> [Exercise]:
Locate the line that contains "Where should I click to: Tap the Wi-Fi" in the entries below. Retype it and all following lines through the final one, character for character.
--- Input Enclosed Below ---
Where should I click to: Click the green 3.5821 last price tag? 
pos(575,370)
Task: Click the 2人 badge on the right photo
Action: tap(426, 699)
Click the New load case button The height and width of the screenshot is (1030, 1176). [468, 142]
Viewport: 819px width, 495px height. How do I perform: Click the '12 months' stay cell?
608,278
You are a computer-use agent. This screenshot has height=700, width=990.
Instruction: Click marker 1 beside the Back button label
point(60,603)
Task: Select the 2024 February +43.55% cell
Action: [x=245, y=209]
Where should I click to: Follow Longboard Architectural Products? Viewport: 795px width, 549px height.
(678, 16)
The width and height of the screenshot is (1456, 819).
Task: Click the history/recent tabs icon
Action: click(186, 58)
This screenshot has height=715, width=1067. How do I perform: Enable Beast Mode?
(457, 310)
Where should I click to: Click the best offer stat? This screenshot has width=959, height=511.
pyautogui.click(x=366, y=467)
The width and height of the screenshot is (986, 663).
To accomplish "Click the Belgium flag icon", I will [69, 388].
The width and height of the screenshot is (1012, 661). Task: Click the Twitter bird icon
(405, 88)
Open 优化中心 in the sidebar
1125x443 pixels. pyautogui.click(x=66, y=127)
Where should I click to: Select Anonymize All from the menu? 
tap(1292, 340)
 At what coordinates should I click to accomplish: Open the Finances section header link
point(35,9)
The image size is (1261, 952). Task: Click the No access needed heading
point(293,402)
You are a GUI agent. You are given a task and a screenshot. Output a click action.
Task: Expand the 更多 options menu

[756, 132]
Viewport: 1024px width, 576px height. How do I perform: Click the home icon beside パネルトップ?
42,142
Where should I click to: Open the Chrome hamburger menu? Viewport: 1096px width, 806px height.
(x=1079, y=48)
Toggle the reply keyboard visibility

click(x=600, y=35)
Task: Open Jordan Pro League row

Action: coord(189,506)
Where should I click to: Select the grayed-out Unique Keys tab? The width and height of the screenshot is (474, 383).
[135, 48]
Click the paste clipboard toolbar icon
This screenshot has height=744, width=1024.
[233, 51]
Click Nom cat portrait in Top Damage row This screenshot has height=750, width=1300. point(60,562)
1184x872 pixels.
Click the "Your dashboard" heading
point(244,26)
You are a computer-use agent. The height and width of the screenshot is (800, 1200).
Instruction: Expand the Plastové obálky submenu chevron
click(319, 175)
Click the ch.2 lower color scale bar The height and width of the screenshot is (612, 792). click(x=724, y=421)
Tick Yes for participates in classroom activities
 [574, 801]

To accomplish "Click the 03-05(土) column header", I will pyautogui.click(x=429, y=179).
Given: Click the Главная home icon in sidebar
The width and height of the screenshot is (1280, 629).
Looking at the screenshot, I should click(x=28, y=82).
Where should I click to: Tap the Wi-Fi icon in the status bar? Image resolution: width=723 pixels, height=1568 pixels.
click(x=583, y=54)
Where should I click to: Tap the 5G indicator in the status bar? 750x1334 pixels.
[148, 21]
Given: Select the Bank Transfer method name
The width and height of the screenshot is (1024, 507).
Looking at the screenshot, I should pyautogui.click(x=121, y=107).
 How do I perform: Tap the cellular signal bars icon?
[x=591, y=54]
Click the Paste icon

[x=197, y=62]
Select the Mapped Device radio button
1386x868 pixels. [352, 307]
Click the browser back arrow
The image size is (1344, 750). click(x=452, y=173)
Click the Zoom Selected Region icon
--- End of Enclosed Input ---
> [Exercise output]:
Where should I click to: Tap the Wi-Fi icon in the status bar? Image resolution: width=723 pixels, height=1568 pixels.
click(x=583, y=54)
Where should I click to: Tap the 5G indicator in the status bar? 750x1334 pixels.
[148, 21]
Given: Select the Bank Transfer method name
The width and height of the screenshot is (1024, 507).
Looking at the screenshot, I should pyautogui.click(x=121, y=107).
 How do I perform: Tap the cellular signal bars icon?
[x=591, y=54]
Click the Paste icon

[x=197, y=62]
Select the Mapped Device radio button
1386x868 pixels. [352, 307]
Click the browser back arrow
The image size is (1344, 750). click(x=452, y=173)
Click the Zoom Selected Region icon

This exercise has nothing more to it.